Civil War Cookin’: All That Work To Make A Cake

I plopped the eggs and sugar into the bowl beneath the beater of the stand-up electric mixer, turned the speed to medium, set the timer for twenty minutes, and started measuring the ingredients for the next step. Lazy! My foremothers had to beat the eggs for that same historic recipe by hand. And that’s hard work. We did it. Once.
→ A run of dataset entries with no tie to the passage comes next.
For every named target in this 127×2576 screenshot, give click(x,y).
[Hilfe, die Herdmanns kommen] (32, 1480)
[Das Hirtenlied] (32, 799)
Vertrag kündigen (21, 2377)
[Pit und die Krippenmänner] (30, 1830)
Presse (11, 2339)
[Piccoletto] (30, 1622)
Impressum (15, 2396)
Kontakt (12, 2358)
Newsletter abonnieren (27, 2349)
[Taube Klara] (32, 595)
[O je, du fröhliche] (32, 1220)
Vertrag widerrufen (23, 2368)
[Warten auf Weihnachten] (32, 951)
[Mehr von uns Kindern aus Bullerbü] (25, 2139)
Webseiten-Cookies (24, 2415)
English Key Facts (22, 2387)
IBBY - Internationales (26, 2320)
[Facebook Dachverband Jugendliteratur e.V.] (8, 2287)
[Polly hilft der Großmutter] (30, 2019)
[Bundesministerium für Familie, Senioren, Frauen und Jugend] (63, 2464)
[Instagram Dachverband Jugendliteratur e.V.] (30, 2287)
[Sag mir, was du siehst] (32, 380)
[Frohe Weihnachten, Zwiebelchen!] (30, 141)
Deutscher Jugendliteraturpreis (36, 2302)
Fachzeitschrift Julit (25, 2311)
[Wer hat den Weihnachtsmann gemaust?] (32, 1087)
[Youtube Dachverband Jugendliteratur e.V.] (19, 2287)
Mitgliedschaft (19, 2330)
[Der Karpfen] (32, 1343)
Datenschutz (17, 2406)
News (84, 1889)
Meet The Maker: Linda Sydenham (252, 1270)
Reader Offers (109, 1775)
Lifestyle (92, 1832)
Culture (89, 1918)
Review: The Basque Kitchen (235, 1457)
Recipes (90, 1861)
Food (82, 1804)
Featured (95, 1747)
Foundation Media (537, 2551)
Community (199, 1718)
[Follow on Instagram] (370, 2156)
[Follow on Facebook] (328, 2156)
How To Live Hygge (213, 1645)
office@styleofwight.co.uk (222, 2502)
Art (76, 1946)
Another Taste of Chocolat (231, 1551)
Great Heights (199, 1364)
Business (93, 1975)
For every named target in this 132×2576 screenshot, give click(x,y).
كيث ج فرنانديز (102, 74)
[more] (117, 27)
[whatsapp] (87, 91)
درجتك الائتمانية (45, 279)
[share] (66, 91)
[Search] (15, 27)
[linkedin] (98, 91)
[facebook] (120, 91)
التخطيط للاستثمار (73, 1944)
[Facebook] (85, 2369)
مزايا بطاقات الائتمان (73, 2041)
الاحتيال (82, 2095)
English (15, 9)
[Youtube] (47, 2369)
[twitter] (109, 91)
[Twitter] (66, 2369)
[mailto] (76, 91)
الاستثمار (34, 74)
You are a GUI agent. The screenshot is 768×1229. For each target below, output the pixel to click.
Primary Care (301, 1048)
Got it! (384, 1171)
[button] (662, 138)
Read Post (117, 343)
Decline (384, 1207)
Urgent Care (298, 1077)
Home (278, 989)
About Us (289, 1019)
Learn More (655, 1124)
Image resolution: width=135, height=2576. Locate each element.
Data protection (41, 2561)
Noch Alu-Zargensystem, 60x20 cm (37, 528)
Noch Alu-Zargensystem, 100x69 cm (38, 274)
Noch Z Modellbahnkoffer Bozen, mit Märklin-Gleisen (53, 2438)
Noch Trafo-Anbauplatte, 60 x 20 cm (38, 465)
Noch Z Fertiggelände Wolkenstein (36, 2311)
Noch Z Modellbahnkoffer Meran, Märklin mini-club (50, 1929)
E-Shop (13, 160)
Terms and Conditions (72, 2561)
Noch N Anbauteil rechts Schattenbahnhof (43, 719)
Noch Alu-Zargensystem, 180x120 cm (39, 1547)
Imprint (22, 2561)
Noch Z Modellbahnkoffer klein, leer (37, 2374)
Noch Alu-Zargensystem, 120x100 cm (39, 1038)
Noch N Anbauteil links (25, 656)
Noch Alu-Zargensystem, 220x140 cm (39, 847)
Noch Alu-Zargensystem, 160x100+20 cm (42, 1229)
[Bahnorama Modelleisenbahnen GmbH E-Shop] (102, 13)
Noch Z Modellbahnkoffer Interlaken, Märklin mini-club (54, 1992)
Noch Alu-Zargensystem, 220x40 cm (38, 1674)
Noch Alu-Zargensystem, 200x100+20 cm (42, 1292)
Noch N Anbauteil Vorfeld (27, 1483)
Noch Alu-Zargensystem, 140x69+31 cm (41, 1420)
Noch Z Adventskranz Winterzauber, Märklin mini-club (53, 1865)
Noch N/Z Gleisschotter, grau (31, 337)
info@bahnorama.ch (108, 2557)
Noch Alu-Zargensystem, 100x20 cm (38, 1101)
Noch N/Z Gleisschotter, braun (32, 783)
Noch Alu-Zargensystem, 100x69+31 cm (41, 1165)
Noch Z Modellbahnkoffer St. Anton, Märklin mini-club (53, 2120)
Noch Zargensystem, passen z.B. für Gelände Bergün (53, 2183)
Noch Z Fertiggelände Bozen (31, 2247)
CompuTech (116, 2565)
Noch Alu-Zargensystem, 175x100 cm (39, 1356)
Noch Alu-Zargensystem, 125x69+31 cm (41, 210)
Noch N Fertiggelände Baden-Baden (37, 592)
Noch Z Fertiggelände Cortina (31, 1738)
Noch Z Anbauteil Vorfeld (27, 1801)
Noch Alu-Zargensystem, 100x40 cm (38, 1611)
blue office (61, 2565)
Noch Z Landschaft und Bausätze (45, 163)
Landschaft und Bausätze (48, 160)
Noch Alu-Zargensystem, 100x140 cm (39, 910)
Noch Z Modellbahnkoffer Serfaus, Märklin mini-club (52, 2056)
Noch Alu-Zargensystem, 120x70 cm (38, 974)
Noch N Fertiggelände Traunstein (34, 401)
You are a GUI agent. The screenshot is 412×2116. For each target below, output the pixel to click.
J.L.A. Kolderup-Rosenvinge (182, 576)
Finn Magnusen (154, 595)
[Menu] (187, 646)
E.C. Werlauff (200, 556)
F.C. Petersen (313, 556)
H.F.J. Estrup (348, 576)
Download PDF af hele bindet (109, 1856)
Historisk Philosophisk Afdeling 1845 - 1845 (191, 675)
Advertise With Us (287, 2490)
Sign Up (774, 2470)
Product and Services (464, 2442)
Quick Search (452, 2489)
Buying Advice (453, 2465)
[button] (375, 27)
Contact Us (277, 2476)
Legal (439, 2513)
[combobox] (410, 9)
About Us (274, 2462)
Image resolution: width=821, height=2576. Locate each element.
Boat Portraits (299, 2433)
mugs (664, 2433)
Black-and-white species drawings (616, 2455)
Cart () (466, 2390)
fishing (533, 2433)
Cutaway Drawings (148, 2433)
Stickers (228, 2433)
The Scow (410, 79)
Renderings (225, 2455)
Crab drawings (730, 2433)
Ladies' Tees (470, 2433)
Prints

It took four people around one platter, whipping the egg whites with forks for nearly an hour to get stiff egg whites…and stiff arms.

Since it’s the day before Thanksgiving and some folks will be in the kitchen preparing yummy for tomorrow’s feasting, let’s talk about the the effort to make cakes and cake recipes in the Civil War era.

Pick up a historic cook book from the 1860’s and you’ll typically find plenty of cake recipes. Those folks had cakes for nearly every occasion. There’s election cake, wedding cake, gingerbread cake, fruit cake, tea cake, layered cake, sponge cake, iced (frosted) cake, etc. etc. etc. Generally speaking, historic recipe cakes were/are much denser than our modern bakery or box-to-table desserts and were also not as sweet. Different flavors depending on the recipe, but some common additions included rose water, lavender, citrus fruit flavorings, nuts, and spices.

This year my newest favorite historical recipe is a sponge cake. Super easy in a modern kitchen, a great historic taste, inexpensive to make, and pretty to serve, this winning recipe comes from a transcription from the Bushong Family of New Market, Virginia. Preserved by Virginia Military Institute’s archives and carefully studied by Stacey R. Nadeau and other researchers, the Bushong’s farm account book contains some family recipes recorded by a granddaughter! The sponge cake is among the original recipes baked by Sarah Bushong in her kitchen and served in her home.

The berry-filled sponge cake…

In culinary history, sponge cakes, layered cakes, and jelly cakes seem to be closely related in American baking and eating. A sponge cake can be served plain or two sponge cakes can be “stuck together” with jam as a historic forerunner of the grand layered cakes sometimes mentioned in Civil War era society reports which had multiple layers, jam or some other filling, and icing.

Many housewives had their own sponge cake recipe with unique twists. (Mrs. Robert E. Lee’s cookbook has six recipes for variations for sponge cake from friends and acquaintances!) However, the core recipe is essentially the same, relying on whipped eggs to give the cake a fluffy texture without the volume or stickiness of a modern angel food cake; there isn’t butter or other types of shortening in the batter, basically just eggs, sugar, and flour.

Here’s one example of a sponge cake recipe:

The nicest way to make a sponge cake, or diet-bread, is the weight of six eggs in sugar, the weight of four eggs in flour, a little rose-water. The whites and yolks should be beaten thoroughly and separately. The eggs and sugar should be well beaten together; but after the flour is sprinkled, it should not be stirred a moment longer than is necessary to mix it well; it should be poured into the pan, and got into the oven with all possible expedition. Twenty minutes is about long enough to bake. Not to be put in till some other articles have taken off the first few minutes of furious heat. (Childs, 1833)

Think about the strong women who went to all the effort to make a cake. Farmers’ wives, girls learning to cook, enslaved women, and so many others. Probably your own ancestors made cakes – “the hard way.” Suddenly, the Thanksgiving cooking doesn’t seem so arduous? Most of us don’t even have to chop the firewood or haul the water, much less whip eggs on a platter to make a cake!

Sources:

Childs, The American Frugal Housewife, 1833; reprinted by Applewood Books.

Nadeau, Stacey R. Mother Bushong’s Sponge Cake and other 19th Century Recipes from the Bushong Family and Farm. (2014). Virginia Military Institute.

Zimmer, Anne C. The Robert E. Lee Family Cooking and Housekeeping Book. (1997). University of North Carolina Press.